Agreed, government revenues are in better shape because of high inflation, a strong jobs market and faster than anticipated wage growth. But high inflation also spells increased government spending, and higher public sector pay, for which little provision has yet been made. Focussing on the revenue windfall from rising inflation without assessing the costs still to come misses half the picture.

Interest payments on government debt have risen sharply in the last 18 months and are squeezing resources available for public services. This year the UK is likely to spend around 3% of GDP on servicing public debt, three times the level two years ago. Debt interest is now a major item of government expenditure and an unavoidable call on public resources.

High wages and inflation and rising interest payments are not the only challenges. Spending on benefits that relate to ill health and disability has risen sharply because of the pandemic. By 2027-28, the Resolution Foundation estimates that the real level of spending on these benefits will be 40% higher than at the end of the pandemic in 2021-22. The government’s third fiscal rule, that certain welfare payments to working-age households should be capped, seems likely to be missed because of the rising cost of incapacity and disability benefits. Like many fiscal rules before it, this one may be jettisoned.

The Autumn Statement could include a tightening of eligibility rules for illness and disability benefits designed to curb costs and get more people back to work. The government could go further in search of larger savings, by uprating benefits for working-age households by less than inflation. However, this would exacerbate what is already likely to be a reduction in spending power next year for almost half of the working population, caused by the ending of extra cost of living payments.

Underlying all of these pressures is the upward trajectory of spending on health, benefits and social care caused by an ageing population.

There are challenges on the tax side too. The government may find it difficult not to limit or freeze planned increases in fuel duty in what will be an election year. The decision by the government to freeze the personal allowance and the higher rate threshold for income tax at 2021-22 levels until 2027-28 will boost government revenues. But it will exercise a significant and growing drag on consumer spending power and may be politically difficult to sustain.

Economic policy is about trade-offs, and when it comes to public spending, tax and borrowing, those trade-offs are becoming more difficult.

Step back and the challenges become even clearer. Levels of public debt relative to GDP are at the highest level in 60 years. The tax burden was last higher in the late 1940s, amid the building of the welfare state by the post-war Labour government. Far from an age of austerity, public spending as a share of GDP is high by post-war standards.

The problem is that spending has not kept pace with soaring needs. The latest British Social Attitudes Survey shows satisfaction with the NHS and social services has never been lower while public support for an expanded role for government has reached record levels.

A general election is due by January 2025 but seems more likely to take place within the next 12 months.
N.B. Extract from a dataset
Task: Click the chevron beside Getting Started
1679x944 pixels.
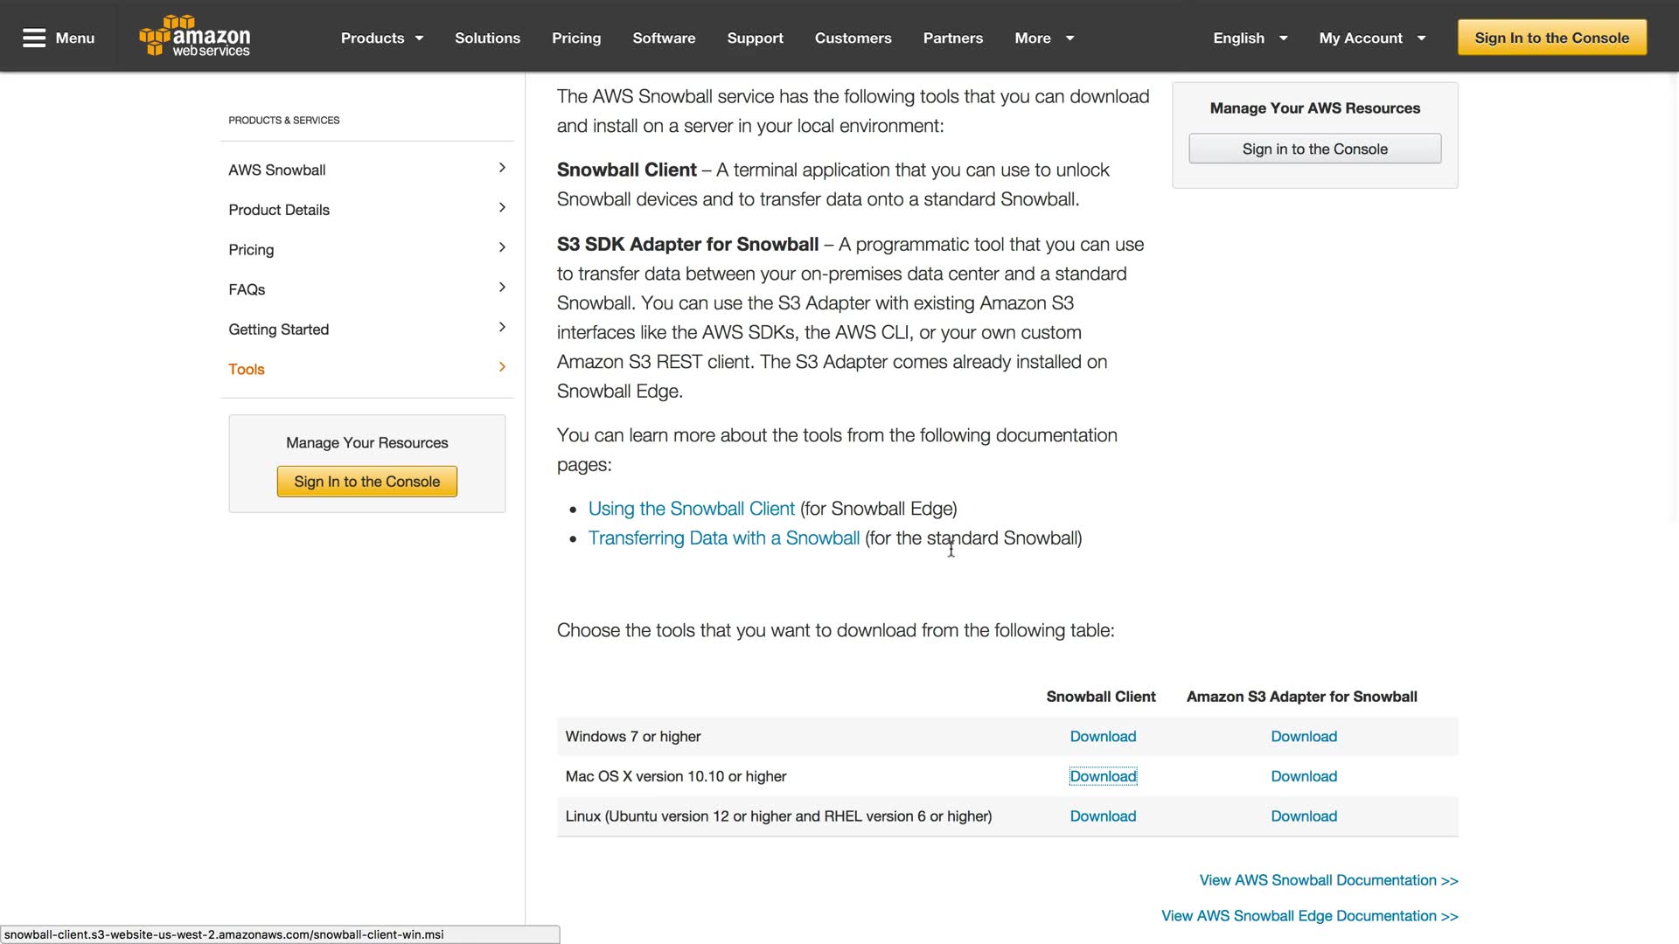Action: [x=502, y=327]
If, as current polls suggest, Labour wins, Keir Starmer will confront a vastly different fiscal picture from the one that greeted his predecessor, Tony Blair, in 1997.

The UK’s trend growth rate today is roughly 60% of the levels that prevailed in the late 1990s. Debt levels are twice as high today. Public spending and taxes account for a higher share of GDP than in 1997.

Governments of whatever hue face a tight fiscal situation. Without faster growth, material increases in public spending will require more borrowing or higher taxes.

So yes, the growth and revenue story for next week’s Autumn Statement is better than had been expected. The chancellor has more ‘fiscal headroom’ than seemed likely in March. Look into the details and a different story emerges. Squaring the circle of borrowing, taxation and public expenditure is difficult at the best of times – and much harder when, as today, growth is weak.